* **Exercise description**
For this exercise, repeat exactly the lines below starting at the line holding "Click the large M toolbar icon" and ending at the line holding "Open the last page 6", both included, with no extra lines and no pictures.

________

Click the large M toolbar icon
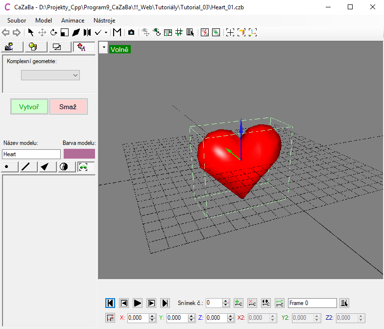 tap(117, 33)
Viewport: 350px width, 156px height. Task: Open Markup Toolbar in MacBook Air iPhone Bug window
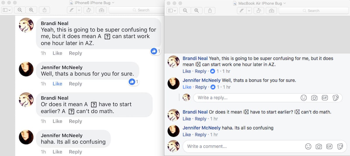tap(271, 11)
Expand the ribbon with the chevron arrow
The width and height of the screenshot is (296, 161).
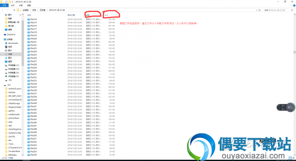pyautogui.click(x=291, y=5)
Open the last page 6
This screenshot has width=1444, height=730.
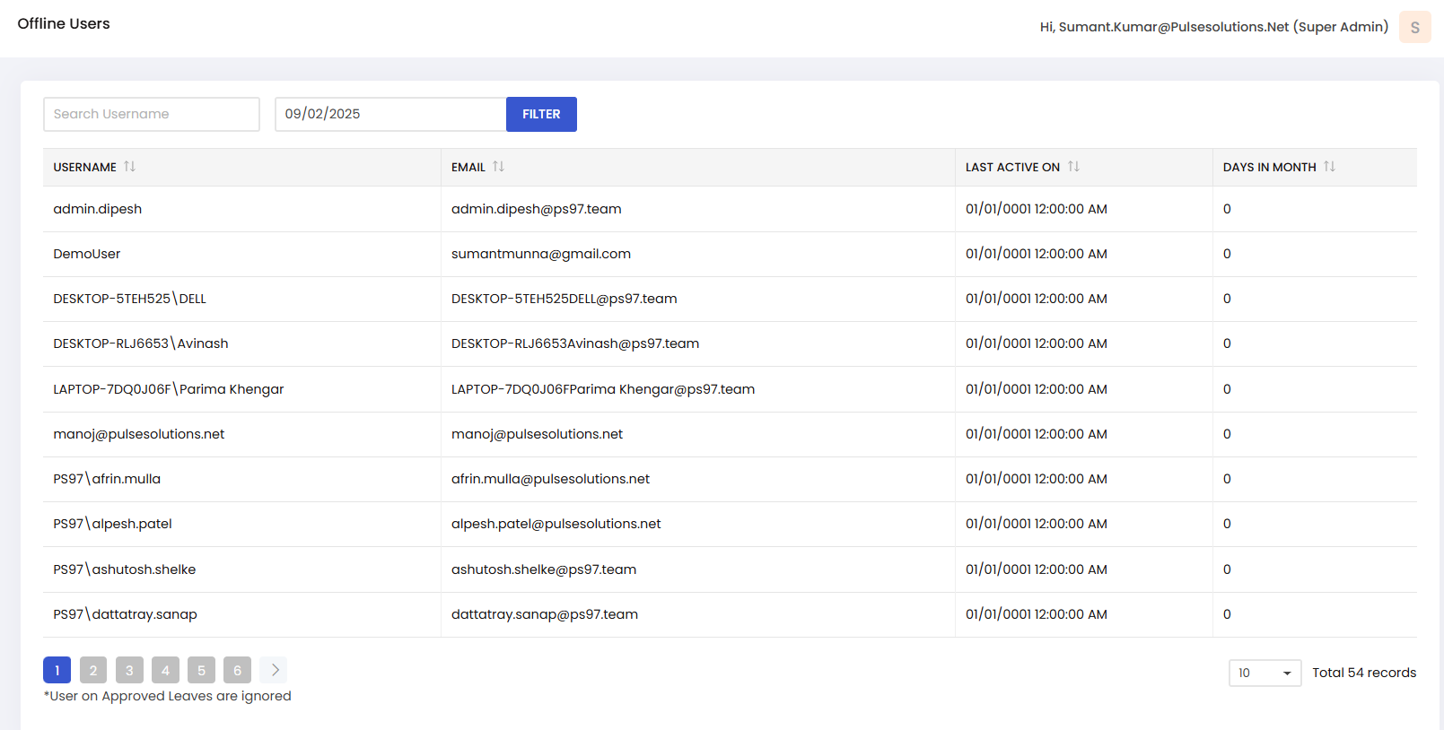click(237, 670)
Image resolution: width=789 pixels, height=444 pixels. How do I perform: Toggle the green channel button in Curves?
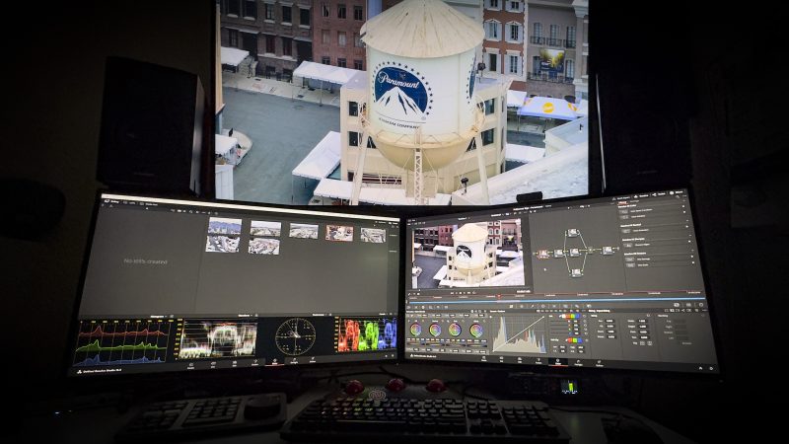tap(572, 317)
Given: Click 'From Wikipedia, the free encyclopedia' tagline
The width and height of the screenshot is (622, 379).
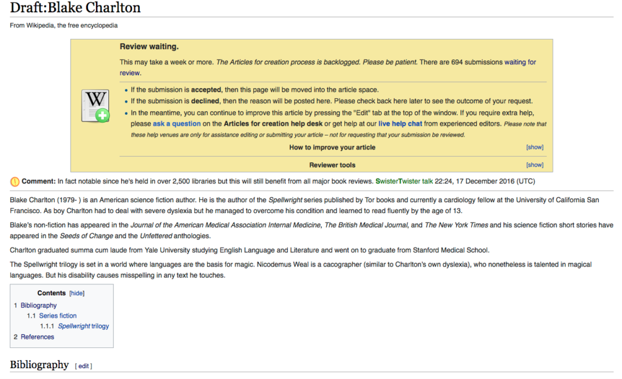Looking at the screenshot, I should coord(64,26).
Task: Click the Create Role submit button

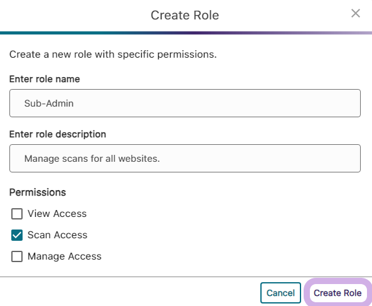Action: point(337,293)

________

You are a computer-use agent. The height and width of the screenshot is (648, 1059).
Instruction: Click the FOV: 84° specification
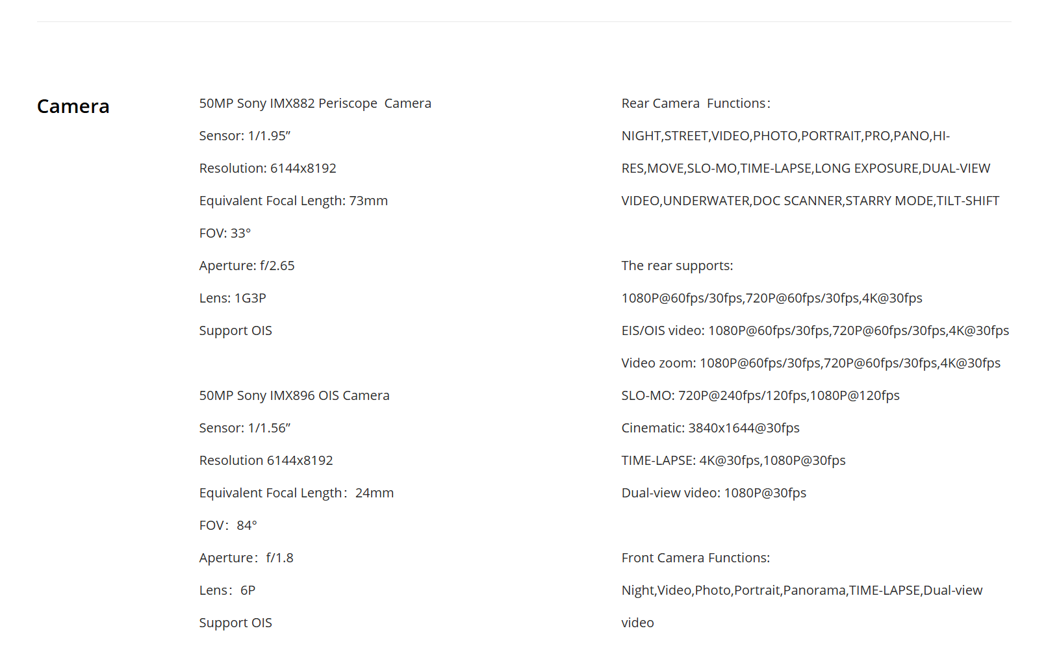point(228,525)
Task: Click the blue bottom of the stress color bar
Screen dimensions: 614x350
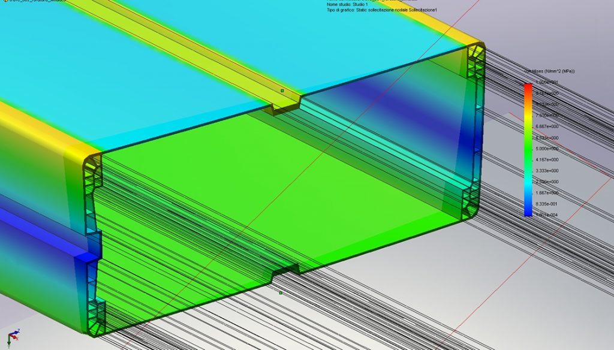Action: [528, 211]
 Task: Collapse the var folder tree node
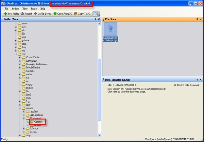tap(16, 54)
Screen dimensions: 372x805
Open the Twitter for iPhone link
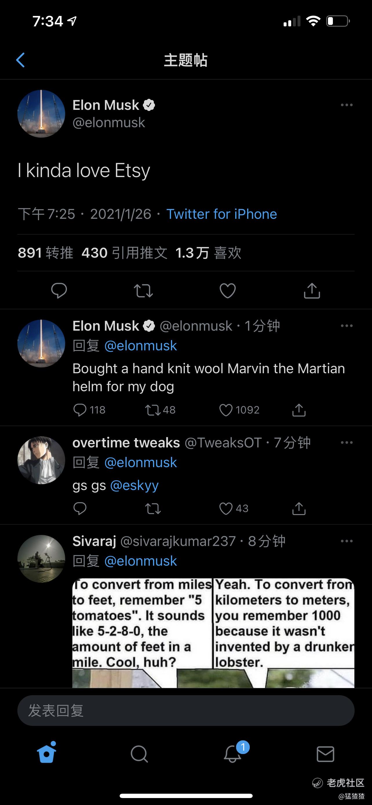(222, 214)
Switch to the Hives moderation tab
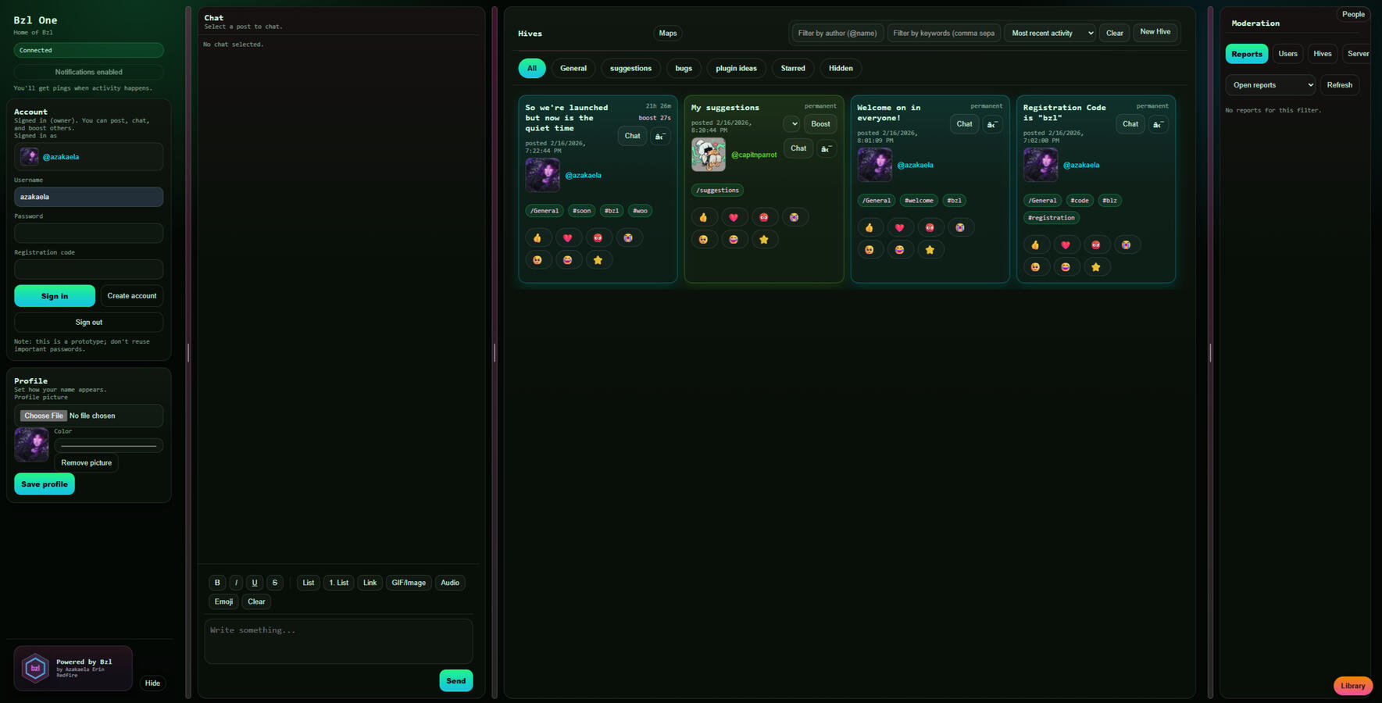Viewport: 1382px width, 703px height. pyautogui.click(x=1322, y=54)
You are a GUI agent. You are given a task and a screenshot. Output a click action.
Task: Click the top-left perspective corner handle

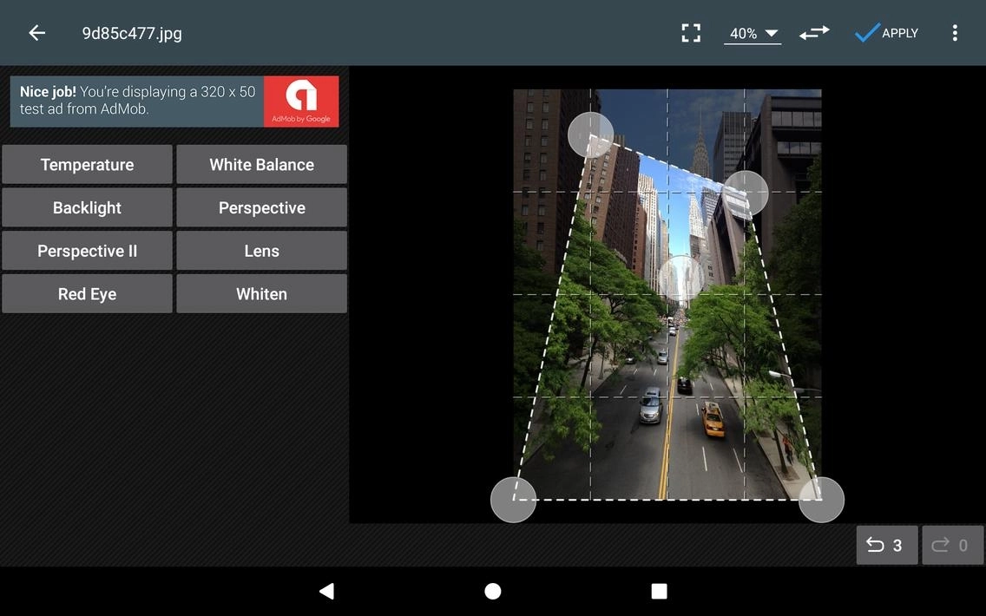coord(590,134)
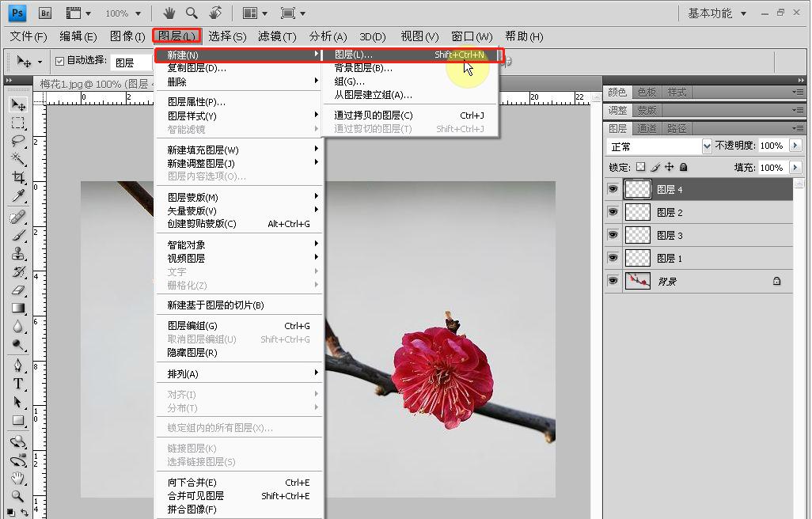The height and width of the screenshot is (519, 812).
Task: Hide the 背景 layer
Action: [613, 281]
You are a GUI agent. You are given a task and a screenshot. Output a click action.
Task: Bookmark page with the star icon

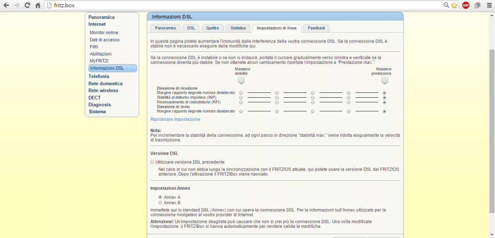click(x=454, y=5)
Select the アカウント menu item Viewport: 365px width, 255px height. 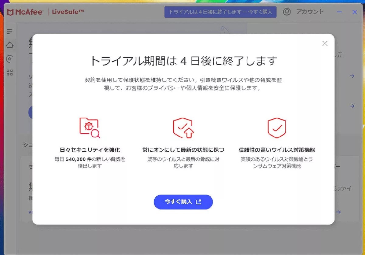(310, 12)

________

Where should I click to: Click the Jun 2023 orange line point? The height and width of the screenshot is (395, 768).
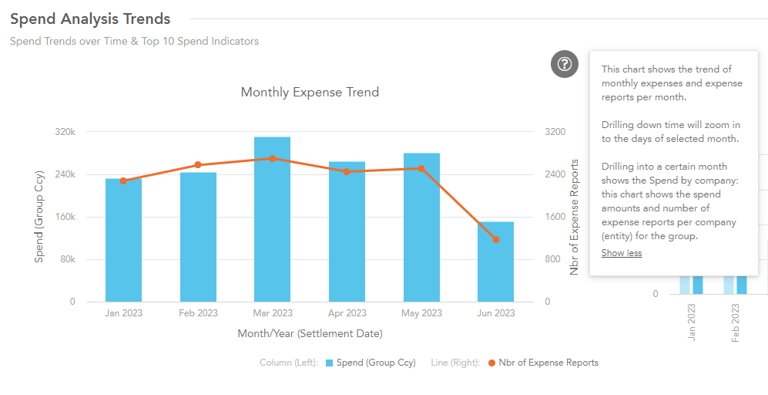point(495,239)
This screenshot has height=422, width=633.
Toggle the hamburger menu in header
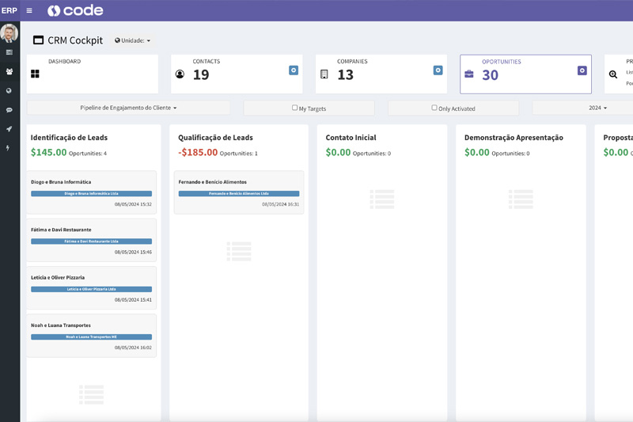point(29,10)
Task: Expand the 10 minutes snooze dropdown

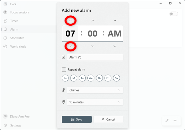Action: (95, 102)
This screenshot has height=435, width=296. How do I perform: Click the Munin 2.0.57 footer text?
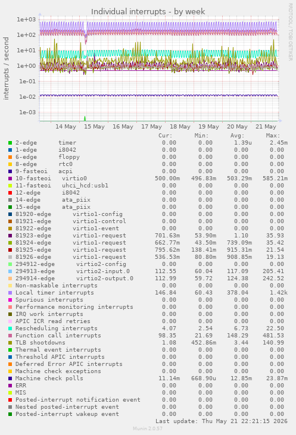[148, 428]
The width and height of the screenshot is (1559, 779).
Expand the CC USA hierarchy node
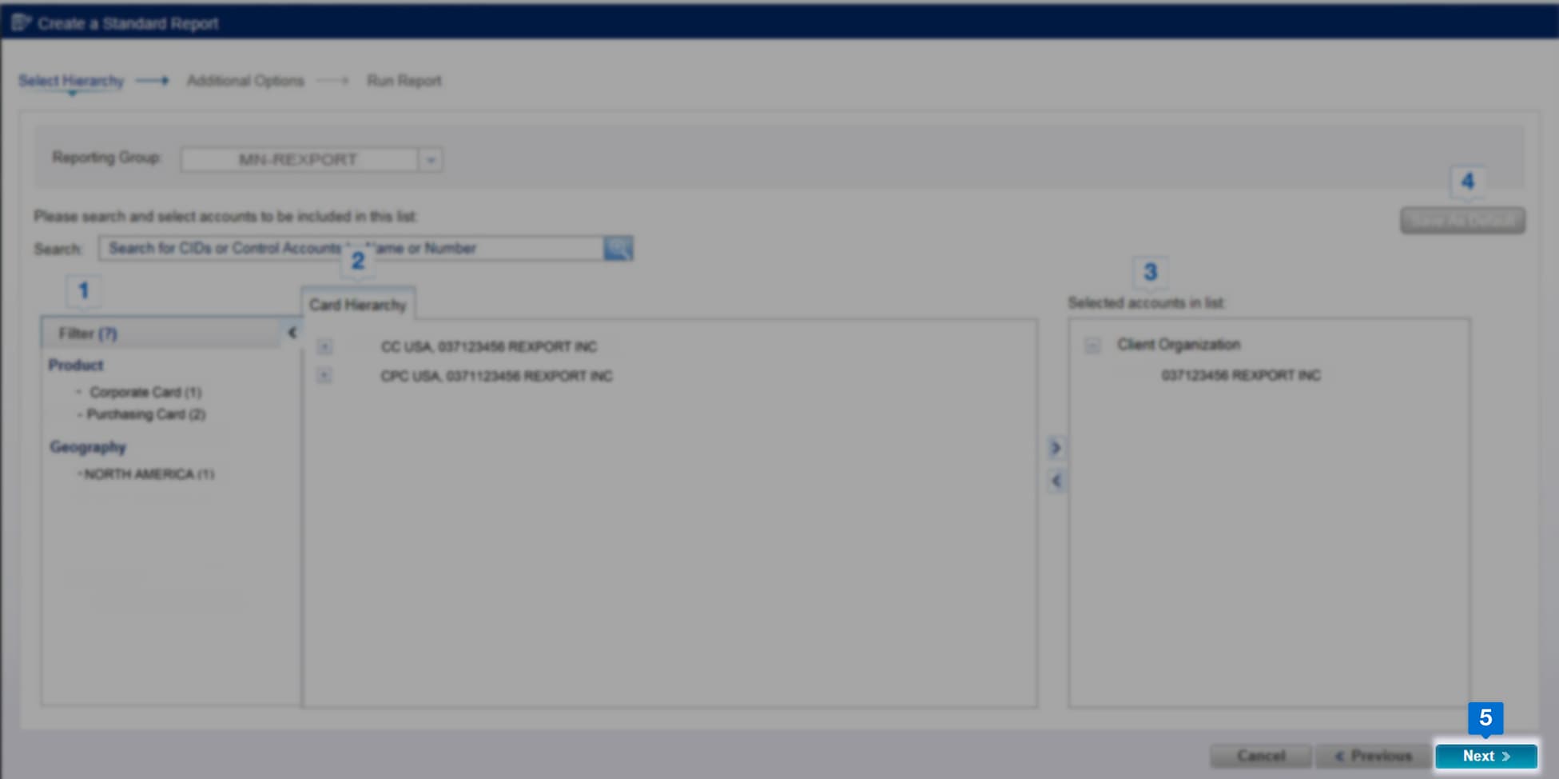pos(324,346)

________

* **Solution for this exercise**
Click the large M toolbar icon
 tap(117, 33)
Viewport: 350px width, 156px height. Task: Open Markup Toolbar in MacBook Air iPhone Bug window
tap(271, 11)
Expand the ribbon with the chevron arrow
The width and height of the screenshot is (296, 161).
pyautogui.click(x=291, y=5)
Open the last page 6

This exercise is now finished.